* [PROBLEM STATEMENT]:
Your response should consist of every entry, unchanged.

[Stored items]

--------------------

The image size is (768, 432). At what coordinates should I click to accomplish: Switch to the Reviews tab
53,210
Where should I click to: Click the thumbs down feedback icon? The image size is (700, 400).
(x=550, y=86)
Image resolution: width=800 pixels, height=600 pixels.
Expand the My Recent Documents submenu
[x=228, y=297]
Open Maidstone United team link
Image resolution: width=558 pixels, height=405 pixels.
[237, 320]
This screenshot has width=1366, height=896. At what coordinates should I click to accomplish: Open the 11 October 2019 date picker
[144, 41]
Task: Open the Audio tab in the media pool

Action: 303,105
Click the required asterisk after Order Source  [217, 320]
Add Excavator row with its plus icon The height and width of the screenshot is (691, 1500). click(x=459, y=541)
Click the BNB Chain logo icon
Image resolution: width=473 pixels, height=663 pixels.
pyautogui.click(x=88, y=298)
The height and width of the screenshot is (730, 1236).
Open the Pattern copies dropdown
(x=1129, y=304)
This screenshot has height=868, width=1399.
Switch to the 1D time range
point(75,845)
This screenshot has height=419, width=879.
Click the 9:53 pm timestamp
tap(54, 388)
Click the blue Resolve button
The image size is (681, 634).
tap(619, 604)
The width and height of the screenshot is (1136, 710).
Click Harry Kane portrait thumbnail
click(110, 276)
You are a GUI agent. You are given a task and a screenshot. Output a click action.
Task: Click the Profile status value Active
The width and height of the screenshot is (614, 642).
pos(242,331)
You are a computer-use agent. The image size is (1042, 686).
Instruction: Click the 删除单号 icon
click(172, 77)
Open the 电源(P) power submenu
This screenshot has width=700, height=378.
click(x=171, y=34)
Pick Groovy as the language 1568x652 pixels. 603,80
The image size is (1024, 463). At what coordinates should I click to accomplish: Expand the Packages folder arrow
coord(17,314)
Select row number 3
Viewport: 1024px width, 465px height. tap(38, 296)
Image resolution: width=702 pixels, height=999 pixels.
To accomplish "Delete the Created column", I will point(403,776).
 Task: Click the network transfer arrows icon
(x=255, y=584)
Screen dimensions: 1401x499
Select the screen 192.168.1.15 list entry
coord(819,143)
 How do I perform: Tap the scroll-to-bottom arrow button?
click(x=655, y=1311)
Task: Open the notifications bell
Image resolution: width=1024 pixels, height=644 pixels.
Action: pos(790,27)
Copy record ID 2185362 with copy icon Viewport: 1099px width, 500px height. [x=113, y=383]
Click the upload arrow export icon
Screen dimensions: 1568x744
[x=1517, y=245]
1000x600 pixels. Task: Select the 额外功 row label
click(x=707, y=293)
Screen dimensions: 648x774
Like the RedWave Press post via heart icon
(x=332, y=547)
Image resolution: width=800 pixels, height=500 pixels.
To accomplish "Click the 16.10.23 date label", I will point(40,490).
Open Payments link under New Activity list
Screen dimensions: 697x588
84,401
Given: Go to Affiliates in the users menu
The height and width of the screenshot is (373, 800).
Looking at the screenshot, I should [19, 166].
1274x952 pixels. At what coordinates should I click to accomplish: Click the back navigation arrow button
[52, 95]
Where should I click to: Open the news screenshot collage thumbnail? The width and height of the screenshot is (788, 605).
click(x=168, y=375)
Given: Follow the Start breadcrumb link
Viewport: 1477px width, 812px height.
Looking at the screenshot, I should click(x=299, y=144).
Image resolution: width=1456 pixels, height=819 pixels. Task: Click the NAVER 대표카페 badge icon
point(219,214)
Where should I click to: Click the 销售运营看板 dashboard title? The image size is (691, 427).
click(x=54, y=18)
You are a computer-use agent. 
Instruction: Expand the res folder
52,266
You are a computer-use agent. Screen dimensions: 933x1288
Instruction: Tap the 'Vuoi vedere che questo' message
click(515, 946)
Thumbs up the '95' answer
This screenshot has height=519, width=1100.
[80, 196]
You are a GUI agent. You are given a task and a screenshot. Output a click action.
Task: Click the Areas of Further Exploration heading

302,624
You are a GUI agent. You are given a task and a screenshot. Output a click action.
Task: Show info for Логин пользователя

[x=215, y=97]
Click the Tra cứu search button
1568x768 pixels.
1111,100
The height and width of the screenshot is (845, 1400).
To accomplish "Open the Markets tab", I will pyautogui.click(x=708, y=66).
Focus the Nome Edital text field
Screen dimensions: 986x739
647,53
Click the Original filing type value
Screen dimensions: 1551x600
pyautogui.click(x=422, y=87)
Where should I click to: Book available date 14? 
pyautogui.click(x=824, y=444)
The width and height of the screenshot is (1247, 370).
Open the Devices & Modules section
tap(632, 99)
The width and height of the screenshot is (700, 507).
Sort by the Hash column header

--------------------

* [OUTPUT OF THE TASK]:
The image size is (768, 432). At what coordinates should I click to accomplish: Switch to the Reviews tab
53,210
Where should I click to: Click the thumbs down feedback icon? The image size is (700, 400).
(x=550, y=86)
Image resolution: width=800 pixels, height=600 pixels.
Expand the My Recent Documents submenu
[x=228, y=297]
Open Maidstone United team link
Image resolution: width=558 pixels, height=405 pixels.
[237, 320]
This screenshot has width=1366, height=896. At what coordinates should I click to accomplish: Open the 11 October 2019 date picker
[144, 41]
Task: Open the Audio tab in the media pool

Action: 303,105
Click the required asterisk after Order Source  [217, 320]
Add Excavator row with its plus icon The height and width of the screenshot is (691, 1500). click(x=459, y=541)
Click the BNB Chain logo icon
Image resolution: width=473 pixels, height=663 pixels.
pyautogui.click(x=88, y=298)
The height and width of the screenshot is (730, 1236).
Open the Pattern copies dropdown
(x=1129, y=304)
This screenshot has height=868, width=1399.
Switch to the 1D time range
point(75,845)
This screenshot has height=419, width=879.
Click the 9:53 pm timestamp
tap(54, 388)
Click the blue Resolve button
The image size is (681, 634).
tap(619, 604)
The width and height of the screenshot is (1136, 710).
Click Harry Kane portrait thumbnail
click(110, 276)
You are a GUI agent. You are given a task and a screenshot. Output a click action.
Task: Click the Profile status value Active
The width and height of the screenshot is (614, 642).
pos(242,331)
You are a computer-use agent. The image size is (1042, 686).
Instruction: Click the 删除单号 icon
click(172, 77)
Open the 电源(P) power submenu
This screenshot has width=700, height=378.
click(x=171, y=34)
Pick Groovy as the language 1568x652 pixels. 603,80
The image size is (1024, 463). At what coordinates should I click to accomplish: Expand the Packages folder arrow
coord(17,314)
Select row number 3
Viewport: 1024px width, 465px height. tap(38, 296)
Image resolution: width=702 pixels, height=999 pixels.
To accomplish "Delete the Created column", I will point(403,776).
 Task: Click the network transfer arrows icon
(x=255, y=584)
Screen dimensions: 1401x499
Select the screen 192.168.1.15 list entry
coord(819,143)
 How do I perform: Tap the scroll-to-bottom arrow button?
click(x=655, y=1311)
Task: Open the notifications bell
Image resolution: width=1024 pixels, height=644 pixels.
Action: pos(790,27)
Copy record ID 2185362 with copy icon Viewport: 1099px width, 500px height. [x=113, y=383]
Click the upload arrow export icon
Screen dimensions: 1568x744
[x=1517, y=245]
1000x600 pixels. Task: Select the 额外功 row label
click(x=707, y=293)
Screen dimensions: 648x774
Like the RedWave Press post via heart icon
(x=332, y=547)
Image resolution: width=800 pixels, height=500 pixels.
To accomplish "Click the 16.10.23 date label", I will point(40,490).
Open Payments link under New Activity list
Screen dimensions: 697x588
84,401
Given: Go to Affiliates in the users menu
The height and width of the screenshot is (373, 800).
Looking at the screenshot, I should [19, 166].
1274x952 pixels. At what coordinates should I click to accomplish: Click the back navigation arrow button
[52, 95]
Where should I click to: Open the news screenshot collage thumbnail? The width and height of the screenshot is (788, 605).
click(x=168, y=375)
Given: Follow the Start breadcrumb link
Viewport: 1477px width, 812px height.
Looking at the screenshot, I should click(x=299, y=144).
Image resolution: width=1456 pixels, height=819 pixels. Task: Click the NAVER 대표카페 badge icon
point(219,214)
Where should I click to: Click the 销售运营看板 dashboard title? The image size is (691, 427).
click(x=54, y=18)
You are a computer-use agent. 
Instruction: Expand the res folder
52,266
You are a computer-use agent. Screen dimensions: 933x1288
Instruction: Tap the 'Vuoi vedere che questo' message
click(515, 946)
Thumbs up the '95' answer
This screenshot has height=519, width=1100.
[80, 196]
You are a GUI agent. You are given a task and a screenshot. Output a click action.
Task: Click the Areas of Further Exploration heading

302,624
You are a GUI agent. You are given a task and a screenshot. Output a click action.
Task: Show info for Логин пользователя

[x=215, y=97]
Click the Tra cứu search button
1568x768 pixels.
1111,100
The height and width of the screenshot is (845, 1400).
To accomplish "Open the Markets tab", I will pyautogui.click(x=708, y=66).
Focus the Nome Edital text field
Screen dimensions: 986x739
647,53
Click the Original filing type value
Screen dimensions: 1551x600
pyautogui.click(x=422, y=87)
Where should I click to: Book available date 14? 
pyautogui.click(x=824, y=444)
The width and height of the screenshot is (1247, 370).
Open the Devices & Modules section
tap(632, 99)
The width and height of the screenshot is (700, 507).
Sort by the Hash column header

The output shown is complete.